Cofece authorizes concentration between Argonaut and AP Mining

The Federal Economic Competition Commission (Cofece) of Mexico authorized the merger between Argonaut Gold lnc., Alliant Gold Corp. and Pinehurst Capital II Inc.

On November 20, 2020, Argonaut AP Mining and Pinehurst notified Cofece of their intention to carry out a concentration.

The foregoing in accordance with the provisions of article 90 of the Federal Law on Economic Competition.

Earlier, on September 10, 2020, Argonaut entered into a definitive agreement with AP Mining for the sale of all the issued and outstanding shares of Aurea Mining Inc. and its wholly owned subsidiary Minera Aurea (Project Owner Ana Paula).

In turn, AP Mining entered into a definitive agreement with Pinehurst dated September 10, 2020, pursuant to which Pinehurst and AP Mining have agreed to complete a business combination.

The objective of this combination is for Pinehurst to be the parent company and 100% of AP Mining’s issued and outstanding securities to be owned by the resulting Issuer, conditional on AP Mining completing the acquisition of the Ana Paula Project in accordance with the terms of the Agreement.
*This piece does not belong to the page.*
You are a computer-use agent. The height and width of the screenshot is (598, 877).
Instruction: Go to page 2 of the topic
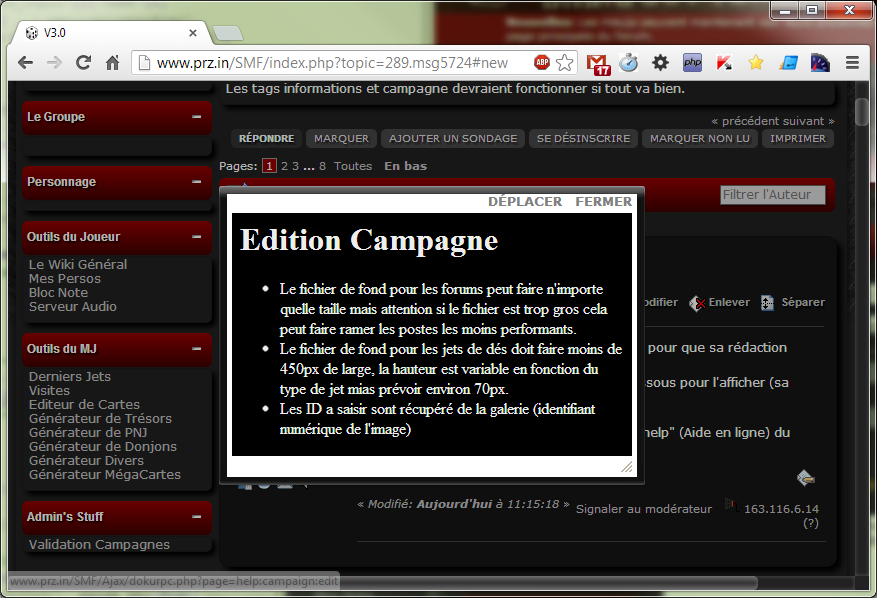click(x=284, y=166)
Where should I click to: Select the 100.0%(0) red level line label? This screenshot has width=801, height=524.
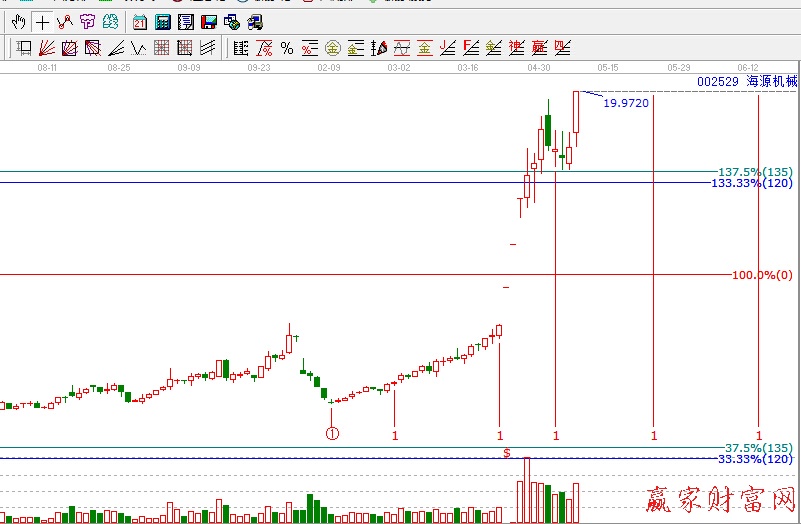click(761, 275)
Argonaut.


Under the terms of the Argonaut Agreement, AP Mining will acquire all the issued and outstanding shares of Aurea Mining Inc. and its wholly owned subsidiary Minera Aurea by:

An aggregate purchase price comprised, in part, of US $ 30 million in cash at closing, a promissory note in the amount of C $ 10 million payable on the date the resulting Issuer announces the commencement of construction of the Ana Paula Project.
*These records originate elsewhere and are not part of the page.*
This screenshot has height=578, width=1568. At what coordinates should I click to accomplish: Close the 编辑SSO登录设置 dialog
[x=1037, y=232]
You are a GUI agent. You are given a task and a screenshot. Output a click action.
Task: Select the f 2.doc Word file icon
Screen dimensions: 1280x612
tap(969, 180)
1% royalties from the smelter’s net returns.

A resulting number of ordinary shares of the Issuer that is equal to 9.9% of the outstanding ordinary shares of the Issuer immediately after the completion of the qualified transaction.


A concentration is the merger, acquisition of control or any act by virtue of which companies, associations, shares, social shares, trusts or assets in general join that is carried out between competitors, suppliers, clients or any other economic agents.
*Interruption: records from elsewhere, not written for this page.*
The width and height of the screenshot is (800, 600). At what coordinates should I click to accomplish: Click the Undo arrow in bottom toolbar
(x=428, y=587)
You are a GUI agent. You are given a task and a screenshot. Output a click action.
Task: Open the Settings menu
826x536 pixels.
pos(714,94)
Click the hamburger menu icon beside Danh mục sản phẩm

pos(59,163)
Generally, companies concentrate with the objective of expanding markets and increasing their efficiency, which brings benefits to consumers. However, some concentrations can generate anti-competitive effects.

Therefore, Cofece has the power not to authorize or subject to the fulfillment of conditions those concentrations that have the purpose or effect of obstructing, diminishing, damaging or preventing economic competition or free competition.

With this, Cofece prevents the creation of market structures that represent risks to competition and free competition through the analysis of concentrations between economic agents.

Once these operations are analyzed, the Plenary of the Cofece can authorize them, subject them to the fulfillment of conditions or object to them when they generate risks to the competition.